**Supplied passage:**
While project performance factors are becoming increasingly more important, the number of viable and financially stable contractors with the depth of resources to meet project requirements continues to shrink. Several EPC companies merged with other companies to survive.

Strategic issues

Transmar, in conducting interviews, presented 12 strategic issues that are influencing the future of the downstream EPC industry:

1. Owner-contractor relationships.

2. Outsourcing of technical services.

3. Preferred contracting mode in the next 10 years.

4. Consolidation within the EPC industry.

5. Technical capabilities of NOC staffs.

6. Upstream and downstream capabilities.

7. Satisfaction with the quality and prices offered by EPC contractors.

8. Third-world engineering contractors.

9. Rising “stars” amongst engineering contractors.

10. Splitting projects into smaller parts to create more viable contractors.

11. Regional differences in engineering contractors.

12. Attitudes toward global execution centers.

More than 69% of the owners interviewed are concerned about the evolving owner-contractor relationships. The independent petroleum companies are most concerned about the evolving owner-contractor relationships, which are mainly due to contracting quickly becoming a seller’s market.

**Given task:**
Reproduce word for word the part of the EPC industry passage that begins at the words "6. Upstream and" and stops after "global execution centers.".

**Provided data:**
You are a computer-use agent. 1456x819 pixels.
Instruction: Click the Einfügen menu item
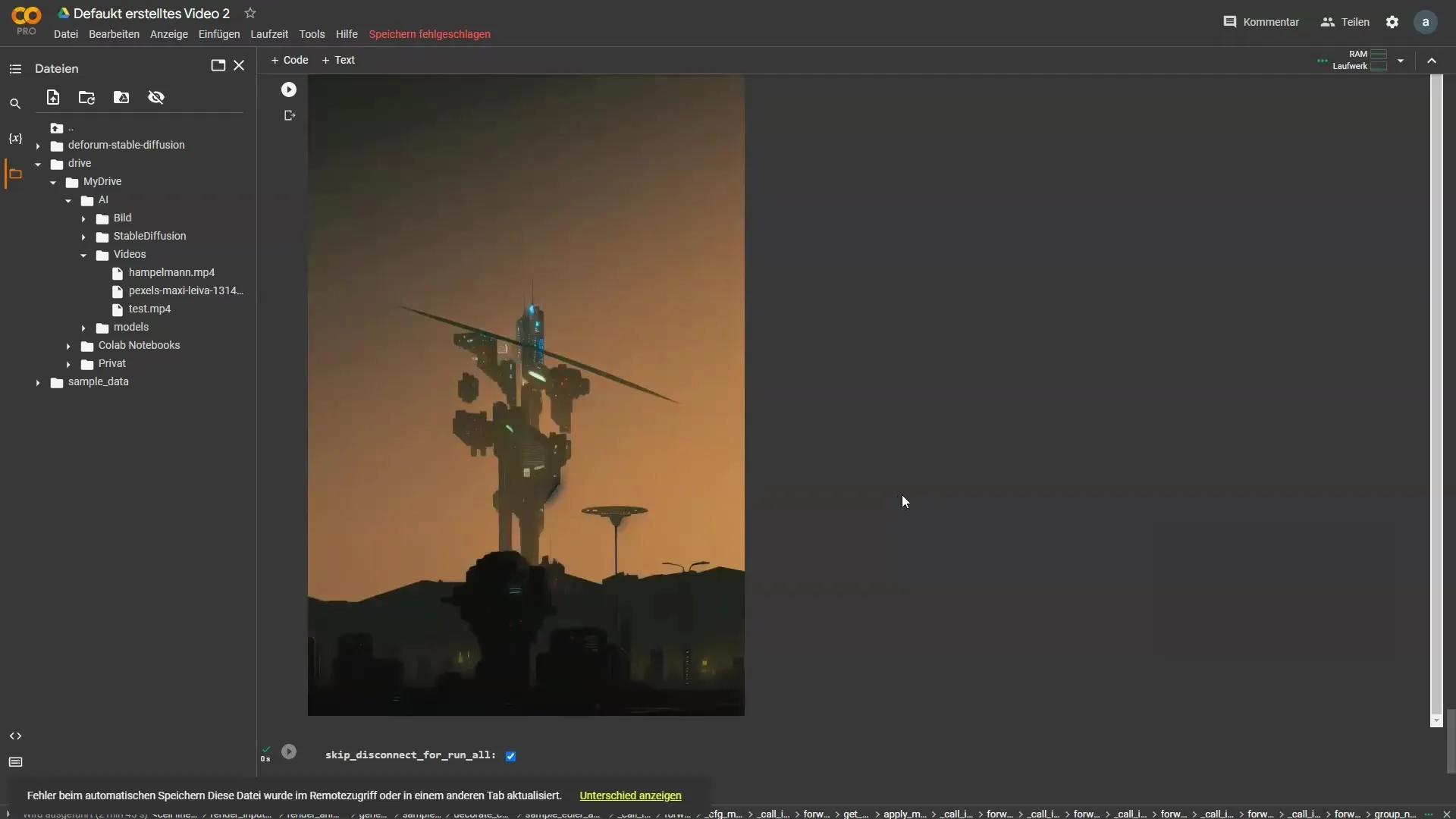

**The response:**
6. Upstream and downstream capabilities.

7. Satisfaction with the quality and prices offered by EPC contractors.

8. Third-world engineering contractors.

9. Rising “stars” amongst engineering contractors.

10. Splitting projects into smaller parts to create more viable contractors.

11. Regional differences in engineering contractors.

12. Attitudes toward global execution centers.